EXERCISE DESCRIPTION: The answer must be an exact copy of the entries that follow, with all images removed.
──────── DATA SUPPLIED
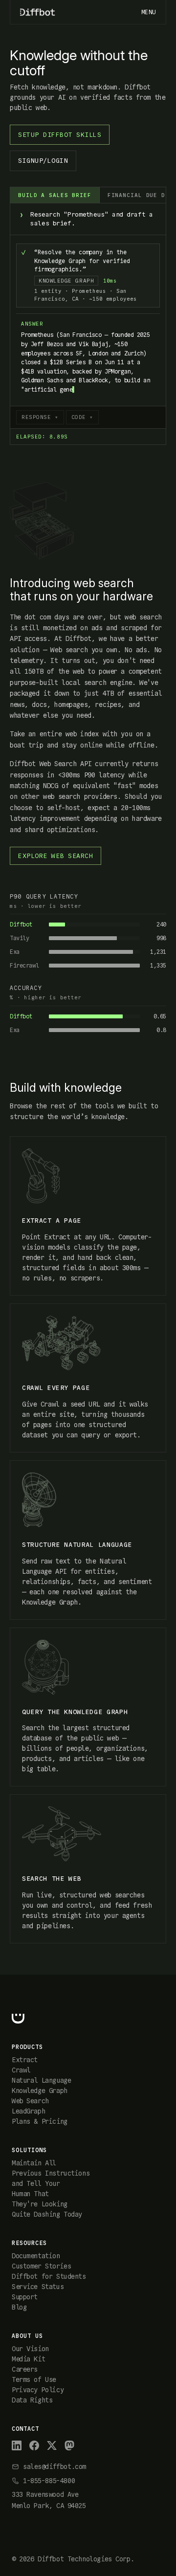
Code (78, 417)
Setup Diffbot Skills (59, 134)
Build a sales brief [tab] (54, 195)
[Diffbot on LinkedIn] (17, 2445)
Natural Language (41, 2080)
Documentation (36, 2256)
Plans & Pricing (39, 2121)
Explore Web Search (55, 855)
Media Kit (28, 2359)
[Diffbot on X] (52, 2445)
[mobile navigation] (148, 12)
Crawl (21, 2070)
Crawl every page (55, 1387)
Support (25, 2297)
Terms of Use (34, 2379)
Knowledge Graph (39, 2090)
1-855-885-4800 (49, 2481)
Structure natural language (77, 1544)
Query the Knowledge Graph (75, 1712)
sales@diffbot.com (54, 2466)
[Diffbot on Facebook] (34, 2445)
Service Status (38, 2286)
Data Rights (32, 2400)
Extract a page (51, 1220)
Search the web (51, 1878)
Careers (25, 2369)
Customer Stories (41, 2266)
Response (36, 417)
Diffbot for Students (49, 2276)
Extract (25, 2060)
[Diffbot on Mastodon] (69, 2445)
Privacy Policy (38, 2390)
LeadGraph (28, 2111)
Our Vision (30, 2349)
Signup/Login (43, 160)
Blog (19, 2307)
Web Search (30, 2101)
────────────────
EXPECTED ANSWER:
Code (78, 417)
Setup Diffbot Skills (59, 134)
Build a sales brief [tab] (54, 195)
[Diffbot on LinkedIn] (17, 2445)
Natural Language (41, 2080)
Documentation (36, 2256)
Plans & Pricing (39, 2121)
Explore Web Search (55, 855)
Media Kit (28, 2359)
[Diffbot on X] (52, 2445)
[mobile navigation] (148, 12)
Crawl (21, 2070)
Crawl every page (55, 1387)
Support (25, 2297)
Terms of Use (34, 2379)
Knowledge Graph (39, 2090)
1-855-885-4800 (49, 2481)
Structure natural language (77, 1544)
Query the Knowledge Graph (75, 1712)
sales@diffbot.com (54, 2466)
[Diffbot on Facebook] (34, 2445)
Service Status (38, 2286)
Data Rights (32, 2400)
Extract a page (51, 1220)
Search the web (51, 1878)
Careers (25, 2369)
Customer Stories (41, 2266)
Response (36, 417)
Diffbot for Students (49, 2276)
Extract (25, 2060)
[Diffbot on Mastodon] (69, 2445)
Privacy Policy (38, 2390)
LeadGraph (28, 2111)
Our Vision (30, 2349)
Signup/Login (43, 160)
Blog (19, 2307)
Web Search (30, 2101)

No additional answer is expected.